At this point, there was a stirring under the table. St Martha welcomes well-behaved dogs in the courtyard and ours were overcome by the gorgeous smells. We promised them a doggy bag and they subsided, but they were right to be suspicious... there was nothing left. How mean are we? At this point, I must mention the wines: all Greek, carefully sourced and absolutely stunning. My acquaintance with Greek wine goes back a good 50 years and my early experiences were less than outstanding with the likes of demestica and, of course, retsina. I must confess to a liking for retsina, redolent of baking hot days on rocky beaches on remote islands. It’s best served icy cold with a dish of olives and a mixture of meze and in the hands of St Martha is now a very different experience. High-quality retsina still carries the characteristic balsamic aroma of pine but no longer masks an inferior wine. I felt as if I was drinking history as it is a wine that has been produced for thousands of years and complements the cuisine perfectly. We also sampled a delicious bottle of red, a Thymiopoulos ‘young vines’ xinomavro from Macedonia, deceptively light and recommended to us as being similar to an Italian nebbiolo or classic pinot noir. The day has long since come when we need to appreciate Greek wine in its own right and this bottle was a delight.
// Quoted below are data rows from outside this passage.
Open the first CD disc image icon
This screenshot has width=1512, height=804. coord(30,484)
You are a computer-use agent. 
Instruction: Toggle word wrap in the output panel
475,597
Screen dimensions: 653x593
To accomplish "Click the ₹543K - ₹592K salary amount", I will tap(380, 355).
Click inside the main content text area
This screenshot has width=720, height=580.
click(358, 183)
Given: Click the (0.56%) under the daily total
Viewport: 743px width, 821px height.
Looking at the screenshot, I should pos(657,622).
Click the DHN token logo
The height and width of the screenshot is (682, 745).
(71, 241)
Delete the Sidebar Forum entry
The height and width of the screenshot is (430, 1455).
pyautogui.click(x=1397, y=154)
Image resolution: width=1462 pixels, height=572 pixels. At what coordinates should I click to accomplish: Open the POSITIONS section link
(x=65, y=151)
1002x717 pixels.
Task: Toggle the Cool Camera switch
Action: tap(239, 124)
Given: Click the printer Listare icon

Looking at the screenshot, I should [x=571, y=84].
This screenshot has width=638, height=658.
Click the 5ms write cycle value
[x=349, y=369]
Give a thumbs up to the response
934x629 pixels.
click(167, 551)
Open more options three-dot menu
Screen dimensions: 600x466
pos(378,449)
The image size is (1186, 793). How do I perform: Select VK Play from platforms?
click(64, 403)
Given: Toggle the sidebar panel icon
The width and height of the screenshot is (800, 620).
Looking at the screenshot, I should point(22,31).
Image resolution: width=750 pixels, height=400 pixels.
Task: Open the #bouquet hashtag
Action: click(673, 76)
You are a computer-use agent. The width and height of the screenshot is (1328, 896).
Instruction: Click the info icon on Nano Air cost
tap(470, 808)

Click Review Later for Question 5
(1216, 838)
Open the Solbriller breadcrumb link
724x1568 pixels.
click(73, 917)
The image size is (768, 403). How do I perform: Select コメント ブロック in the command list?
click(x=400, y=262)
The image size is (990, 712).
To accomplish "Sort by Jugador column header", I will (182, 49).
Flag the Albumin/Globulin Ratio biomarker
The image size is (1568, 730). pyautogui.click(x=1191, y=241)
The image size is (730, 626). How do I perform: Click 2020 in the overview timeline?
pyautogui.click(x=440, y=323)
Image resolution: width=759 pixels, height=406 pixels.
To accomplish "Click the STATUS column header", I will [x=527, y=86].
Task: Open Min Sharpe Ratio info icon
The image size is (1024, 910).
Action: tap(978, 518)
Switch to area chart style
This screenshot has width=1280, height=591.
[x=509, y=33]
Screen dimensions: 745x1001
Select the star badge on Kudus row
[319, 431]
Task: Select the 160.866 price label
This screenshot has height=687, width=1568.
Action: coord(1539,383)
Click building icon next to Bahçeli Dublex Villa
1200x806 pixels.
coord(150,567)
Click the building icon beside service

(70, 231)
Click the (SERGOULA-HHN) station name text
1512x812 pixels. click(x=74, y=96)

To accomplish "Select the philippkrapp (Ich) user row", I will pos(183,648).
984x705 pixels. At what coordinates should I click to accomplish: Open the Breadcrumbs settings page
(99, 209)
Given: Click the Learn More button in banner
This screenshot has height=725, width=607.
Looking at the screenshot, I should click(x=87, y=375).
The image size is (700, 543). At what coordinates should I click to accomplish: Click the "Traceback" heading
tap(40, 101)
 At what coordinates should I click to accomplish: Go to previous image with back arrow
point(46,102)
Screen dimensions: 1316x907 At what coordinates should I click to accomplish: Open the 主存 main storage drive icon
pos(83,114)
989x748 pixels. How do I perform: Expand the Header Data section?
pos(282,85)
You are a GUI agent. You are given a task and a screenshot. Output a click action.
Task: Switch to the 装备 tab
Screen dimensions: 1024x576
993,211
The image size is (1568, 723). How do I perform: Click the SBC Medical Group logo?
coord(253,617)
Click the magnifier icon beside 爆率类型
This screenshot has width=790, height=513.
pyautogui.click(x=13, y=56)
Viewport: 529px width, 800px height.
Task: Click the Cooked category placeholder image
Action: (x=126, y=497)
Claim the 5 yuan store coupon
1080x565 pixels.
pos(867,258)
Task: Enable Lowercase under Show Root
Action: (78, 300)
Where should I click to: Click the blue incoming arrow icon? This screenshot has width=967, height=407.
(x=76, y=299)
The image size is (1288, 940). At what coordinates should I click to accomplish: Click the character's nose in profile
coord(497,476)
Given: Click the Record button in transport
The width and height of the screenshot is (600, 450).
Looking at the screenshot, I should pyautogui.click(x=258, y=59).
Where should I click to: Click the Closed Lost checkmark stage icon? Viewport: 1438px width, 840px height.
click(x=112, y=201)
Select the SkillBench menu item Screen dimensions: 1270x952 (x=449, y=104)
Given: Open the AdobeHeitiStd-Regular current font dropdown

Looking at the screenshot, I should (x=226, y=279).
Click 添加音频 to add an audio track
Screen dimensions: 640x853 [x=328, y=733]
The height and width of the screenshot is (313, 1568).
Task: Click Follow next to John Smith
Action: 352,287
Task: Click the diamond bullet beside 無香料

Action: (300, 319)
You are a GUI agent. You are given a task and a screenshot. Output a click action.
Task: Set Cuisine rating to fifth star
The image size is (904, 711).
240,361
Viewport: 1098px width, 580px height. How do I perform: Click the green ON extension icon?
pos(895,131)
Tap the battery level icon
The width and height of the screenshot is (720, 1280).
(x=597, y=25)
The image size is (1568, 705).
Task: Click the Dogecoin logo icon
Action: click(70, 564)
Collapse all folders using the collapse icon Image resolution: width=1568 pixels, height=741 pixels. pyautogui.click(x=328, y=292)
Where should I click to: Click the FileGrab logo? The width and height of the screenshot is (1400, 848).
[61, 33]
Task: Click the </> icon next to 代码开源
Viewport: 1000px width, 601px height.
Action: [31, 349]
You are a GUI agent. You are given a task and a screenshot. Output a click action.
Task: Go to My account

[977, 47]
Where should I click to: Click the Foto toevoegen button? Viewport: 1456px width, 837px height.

The last main dish was a joy to behold. Souvlaki comes in all shapes and sizes; this plateful looked incredibly appetising and so it proved. Skewered, juicy, tender, chargrilled marinated chicken served simply with delicious homemade tzatziki, topped with pita and sliced onions was an absolute feast, accompanied by an authentic seasonal Greek salad, and chips sprinkled with feta ticking every box.
So to the desserts. Do leave space or at least have one to take away. The risogalo is a eulogy to a rice pudding. Cool, creamy vanilla rice with a sour cherry sauce poured over honeycomb chunks and fresh mint was deliciously textured and a wonderfully soothing end to a meal, but so was the bougaza, a filo-wrapped warm pie filled with creamy vanilla custard and dusted with icing sugar and a little cinnamon. Both were utterly delicious and rounded off by the ritual preparation of a Greek coffee for my husband and a delicious Greek mountain tea for me, making a perfect end to a perfect evening. Who needs a holiday in Greece when you can have St Martha, Nantwich, Cheshire? .
TASTING MENU
Meze from £4.50 to £9
Main courses: £12 to £22
Desserts: £6 to £8
Cocktails: £8
Wines: £19.95 to £42
Beers and wines by the glass
St Martha Greek Taverna, Nantwich, Cheshire.